文章に限らずとも、自分の感情をきちんと表現するすべが果たしてあるのかどうかさえ疑わしかった。とりわけ文章は最難関と感じていた。
今思えばその原因の一つは、文章を書く習慣の不在である。およそ子どもが交流関係を持つあらゆる人間は、文章なんかで話したりすることはほとんどない。うちの親父など口でさえ意思表示することはない。存在自体が言語だ。こういう状況では、文章で何か言うと、その行為自体が浮くのである。
夏休みの課題等で出る読書感想文も苦手だった。読書すればそれなりに感動するのだが、その感動がどんな形をしたものであるかを言葉で伝えあうことはまずもってなかった。考えてみればガキの世界では、ほかと違うことは負い目である。感想は「ない」もしくはみんなと一緒ということで落ち着いてしまう。これでは感想など書けるはずがない。自分の感じたものは書けず、普通にひとが感じるようなことを書けば嘘になる。原稿用紙を前にしたときのジレンマだ。
願わくばこのジレンマを解決するものが国語教育であって欲しかった。しかし、中学・高校と受け持たれた国語教師の教育理論は、受験国語は中1から始めれば必ず克服できるというものであり、初めから受験国語以外の国語はほぼ頭になかった。何か一つの作品について、感じ方や考え方を述べあい聞きあうという体験は、正直国語の時間を除けばもう未来永劫ないように思うのだが、それは彼の国語ではなかったらしい。ひたすら問題演習中心の単純錬成型授業だった。なかなか痛い損失であるような気がする。
そんな高校生活を送っていた頃、学校の帰りの書店でこの本を見つけた。高校生のためと銘打ちながら、受験のためではない、もっと重要なものを語りかけているような感触だった。
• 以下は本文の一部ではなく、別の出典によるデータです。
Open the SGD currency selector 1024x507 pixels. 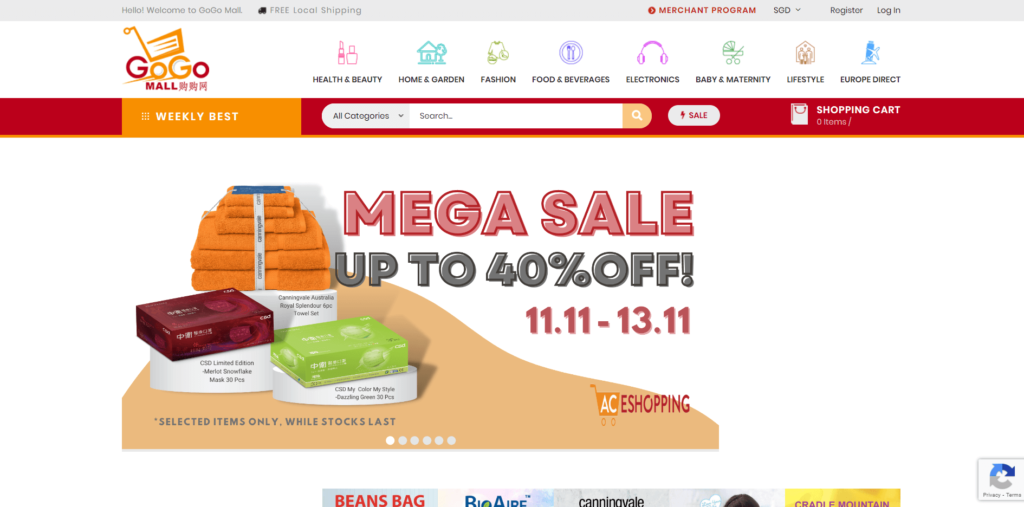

天国を見たような心地がした。しかしうちの家庭環境は当時複雑で、買えずじまいであった。
大学に行き、親の呪縛から解き放たれ、色々なことを体験してみると、自分というものをはっきりと表示することは生活上必要の行為であった。黙っていては分からない。存外人は鈍感だ。とりわけ大学関係者は(仕事と研究対象以外には)鈍感であり、そもそも親というものが鈍感の極致だった。僕は遂に自分という複雑な存在を、誰からも分析されないままにこの年齢に達していた。社会と適切に関わっていく能力も従って乏しかった。こういう状態では研究などできるはずもない。むしろ研究対象だ。
僕は色々とこの自分というものを表に出すために手段を試し、悪戦苦闘していたと思う。しかし結論は、現実問題として文章しかないということだった。理由の一つは予算である。予算がなくてもパッと見、見劣りがしない表現方法は、文章しかなかった。
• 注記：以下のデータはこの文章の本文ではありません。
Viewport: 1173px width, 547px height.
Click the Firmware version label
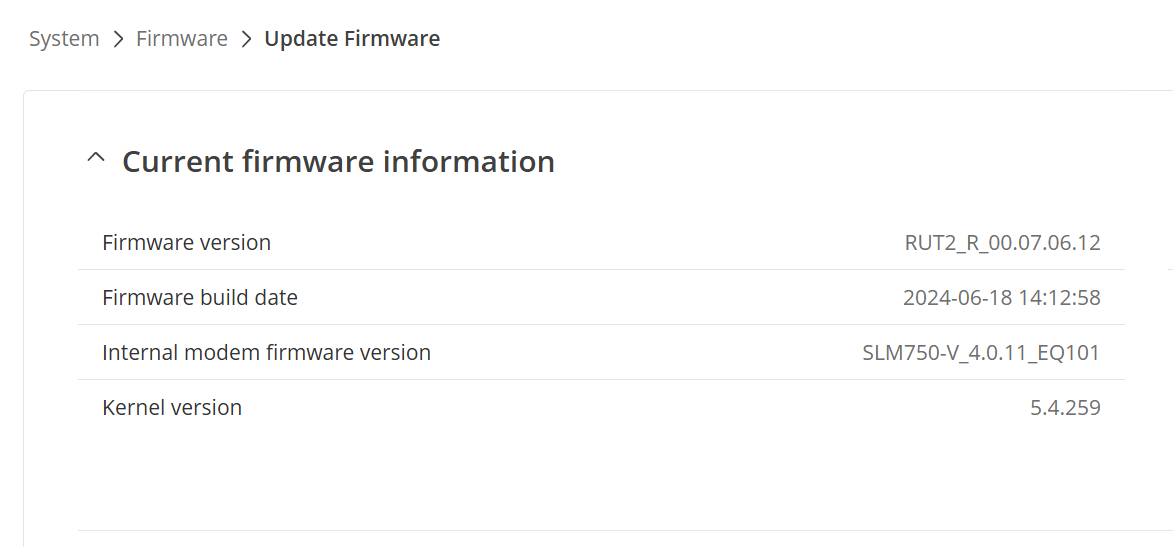pyautogui.click(x=186, y=243)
小学校以来忌まわしい想い出ばかりの文章であったが、こうなったら前向きに向き合わざるを得ない。そんな感じを持っていたとき、この本を思い出した。あの時この本を見つけた大型書店は既にツブれていて、絶版も危惧したが、Amazonを探すとまだ売っていた。節約のために古本を買った。
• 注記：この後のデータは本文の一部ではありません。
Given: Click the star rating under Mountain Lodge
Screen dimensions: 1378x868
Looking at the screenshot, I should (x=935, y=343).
開いてみると、ああ、あの時の直感は正しかったんだなとしみじみと実感した。この本はまさに文章のアンソロジーだ。あなたの中にある気持ちはこれですか?それともこれですか?と、扉をやさしくノックするように、色とりどりの文章表現が語りかけてくる。そして、それだけではない。人が文章を書く際に直面する様々な葛藤やジレンマについて、丁寧に取り上げて考察もしているのだ。
高校生のための三部作:
◇ 文章読本
◇ 批評入門
◇ 小説案内
いずれもちくま書房
より刊行。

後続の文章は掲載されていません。